Influence of hypercholesterolemia on serum antibodies against oxidized LDL in children and adolescents.

BACKGROUND: The oxidation of low-density lipoprotein (LDL; oxLDL) appears to play a key role in the early development of atherosclerosis. Increased serum antibodies against the oxLDL (anti-oxLDL antibodies) have been found in adults with atherosclerotic disease, as well as in healthy adults. The clinical significance and its precise role (atherogenic or atheroprotective), however, have not yet been clarified. This aim of this study was therefore to evaluate anti-oxLDL antibodies in healthy children and adolescents with and without hypercholesterolemia. METHODS: The study involved 312 subjects, aged 4-18 years, 141 with LDL cholesterol (LDL-C) ≥130 mg/dL and 171 with acceptable LDL-C (<110 mg/dL). Total anti-oxLDL antibodies, total cholesterol, LDL-C and high-density lipoprotein cholesterol, triglycerides, apolipoproteins A1 and B, lipoprotein (a) and high-sensitivity C-reactive protein were measured in fasting serum. The anti-oxLDL antibodies were measured on enzyme-linked immunosorbent assay. RESULTS: Anti-oxLDL antibodies were similar in the hypercholesterolemia and non-hypercholesterolemia groups.
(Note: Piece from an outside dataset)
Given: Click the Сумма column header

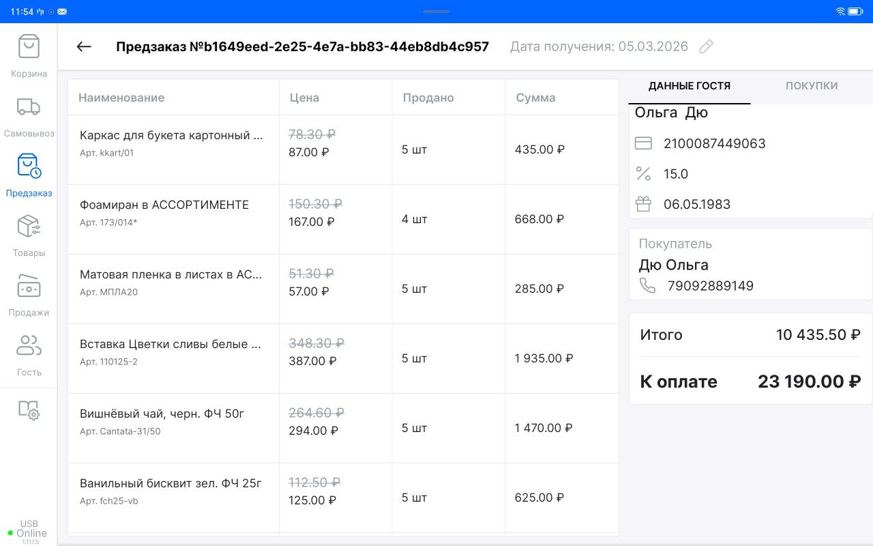Looking at the screenshot, I should [x=535, y=98].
Girls had significantly higher anti-oxLDL antibodies compared with boys. There was no significant correlation of antibodies with age or body mass index. Increased apolipoprotein B was an important factor for lower anti-oxLDL antibodies, while all other parameters had no significant association with anti-oxLDL antibodies. CONCLUSION: In children and adolescents with hypercholesterolemia, total anti-oxLDL antibodies cannot serve as a marker for risk for atherosclerosis or for future cardiovascular disease.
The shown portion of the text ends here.